The most important measurements concern the first (N1-G), which has the purpose of measuring the voltage of the battery (4.5 V); the fourth and sixth (N2-N3 and N3-G), which have the purpose of measuring the voltage at the ends of the first and second LED diodes (1.89 V); and the fifth (N2-G), which has the purpose of measuring the voltage across the two LED diodes (3.78 V). The measurements taken may differ from those reported here, as batteries and electronic components are always slightly different from each other. As also seen from the measurements, the black lead does not always have to be connected to the negative pole of the battery but can connect to any node, as well as the red lead. You need to become familiar with this fact. By connecting the tester to the various nodes of the circuit, we obtain the reading of a certain electrical voltage on the tester. It is not generated by the individual electronic components but by the battery that is spread over the various components. In fact, in this type of circuit, we will never find a voltage higher than 4.5 V.

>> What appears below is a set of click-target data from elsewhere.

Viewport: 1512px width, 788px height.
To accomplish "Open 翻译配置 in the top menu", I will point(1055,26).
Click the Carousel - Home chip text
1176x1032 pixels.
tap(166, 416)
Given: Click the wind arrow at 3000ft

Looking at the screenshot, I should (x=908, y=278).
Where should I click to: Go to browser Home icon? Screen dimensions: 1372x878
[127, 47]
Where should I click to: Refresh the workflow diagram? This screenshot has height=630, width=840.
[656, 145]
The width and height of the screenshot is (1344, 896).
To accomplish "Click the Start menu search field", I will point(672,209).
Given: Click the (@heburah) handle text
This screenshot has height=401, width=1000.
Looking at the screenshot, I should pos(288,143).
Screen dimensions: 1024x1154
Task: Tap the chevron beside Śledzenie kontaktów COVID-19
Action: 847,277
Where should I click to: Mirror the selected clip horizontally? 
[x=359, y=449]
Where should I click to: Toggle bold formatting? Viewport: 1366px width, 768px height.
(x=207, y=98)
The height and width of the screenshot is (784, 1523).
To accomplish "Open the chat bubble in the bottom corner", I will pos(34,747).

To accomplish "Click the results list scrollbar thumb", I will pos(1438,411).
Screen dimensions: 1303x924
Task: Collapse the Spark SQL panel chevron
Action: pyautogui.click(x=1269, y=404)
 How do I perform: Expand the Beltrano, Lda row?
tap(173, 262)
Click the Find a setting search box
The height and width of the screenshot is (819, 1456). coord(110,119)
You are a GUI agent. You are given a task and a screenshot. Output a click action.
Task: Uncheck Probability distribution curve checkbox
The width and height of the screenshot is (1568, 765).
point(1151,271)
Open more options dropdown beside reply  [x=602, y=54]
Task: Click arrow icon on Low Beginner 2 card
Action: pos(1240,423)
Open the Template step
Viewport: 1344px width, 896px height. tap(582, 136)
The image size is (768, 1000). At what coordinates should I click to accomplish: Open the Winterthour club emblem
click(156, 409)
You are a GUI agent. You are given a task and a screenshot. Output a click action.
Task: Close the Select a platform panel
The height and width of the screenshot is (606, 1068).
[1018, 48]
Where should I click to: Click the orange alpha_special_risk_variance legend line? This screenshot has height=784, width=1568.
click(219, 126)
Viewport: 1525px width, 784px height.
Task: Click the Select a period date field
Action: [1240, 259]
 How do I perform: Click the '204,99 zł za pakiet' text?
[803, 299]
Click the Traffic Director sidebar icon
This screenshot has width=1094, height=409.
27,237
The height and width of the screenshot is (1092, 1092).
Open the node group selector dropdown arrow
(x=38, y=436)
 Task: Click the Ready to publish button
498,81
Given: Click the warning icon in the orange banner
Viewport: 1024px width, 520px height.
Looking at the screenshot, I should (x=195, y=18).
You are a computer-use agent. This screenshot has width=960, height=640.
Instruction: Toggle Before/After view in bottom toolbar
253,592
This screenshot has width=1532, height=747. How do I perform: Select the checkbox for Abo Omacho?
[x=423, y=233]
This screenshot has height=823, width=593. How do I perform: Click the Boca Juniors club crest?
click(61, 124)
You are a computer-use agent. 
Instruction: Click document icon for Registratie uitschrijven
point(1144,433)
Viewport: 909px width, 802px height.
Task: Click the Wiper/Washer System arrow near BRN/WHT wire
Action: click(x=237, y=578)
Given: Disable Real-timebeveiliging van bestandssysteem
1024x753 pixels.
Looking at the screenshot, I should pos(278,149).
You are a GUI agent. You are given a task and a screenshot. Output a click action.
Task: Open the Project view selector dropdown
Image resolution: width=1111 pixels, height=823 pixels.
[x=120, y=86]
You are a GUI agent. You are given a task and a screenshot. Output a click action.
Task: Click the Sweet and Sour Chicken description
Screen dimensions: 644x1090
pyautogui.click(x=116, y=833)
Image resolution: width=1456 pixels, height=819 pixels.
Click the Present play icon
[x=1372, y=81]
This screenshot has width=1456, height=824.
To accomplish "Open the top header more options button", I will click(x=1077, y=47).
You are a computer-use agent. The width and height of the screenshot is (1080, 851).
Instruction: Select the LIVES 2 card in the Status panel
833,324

The final experiment aims to determine the value of the resistors, which, as shown in Figure 5, can be compared to water pipes of various diameters. The following is the general rule for resistors:
- The larger the resistor value, the less current passes through it, like a narrow tube (for example, 330,000 Ω, equivalent to 330 kΩ);
- The smaller the resistor value, the more current passes through it, like a large tube (for example, 15 Ω).
To measure a resistor, it is not necessary to respect the polarity. In fact, these types of components are not polarized, and the test leads can be oriented at will, as well as their direction in an electrical circuit. The body of the resistor is usually provided with some colored rings that indicate the ohmic value. The international color code is as follows:
- Black: 0
- Brown: 1
- Red: 2
- Orange: 3
- Yellow: 4
- Green: 5
- Blue: 6
- Purple: 7
- Gray: 8
- White: 9
For example, for a resistor with the colors of the brown, black, and brown bands, we will have the following value:
- First brown band: 1
- Second black band: 0
- Third brown band: 1 zero to add
Therefore, the resistor value is 100 Ω.
Another example, for a resistor with the colors of the yellow, purple, and orange bands, we will have the following value:
- First yellow band: 4
- Second purple band: 7
- Third orange band: 3 zeros to add
Therefore, the resistor value is 47,000 Ω, equivalent to 47 kΩ. Depending on the value of the resistor to be measured, it is necessary to position the rotary switch of the tester in the correct position, as can also be seen in the example. The human body also has its own resistance. If you try to touch the test leads in the ohm position with both hands, you will be able to read the following approximate values:
- Approximately 10,000,000 Ω (10 MΩ) when your hands are dry
- Approximately 700,000 Ω (700 kΩ), when your hands are wet or sweaty
- Approximately 50,000 Ω (50 kΩ) when your hands are very wet
Furthermore, salt water is much more conductive than fresh water.
To design simple electronic circuits, kids should perform several experiments. Even if some concepts are still not clear, it does not matter. With time and a lot of practice, they will be understood perfectly. The tests should only be carried out using batteries, as they are not dangerous. It is also advisable to use the help of an adult while performing experiments.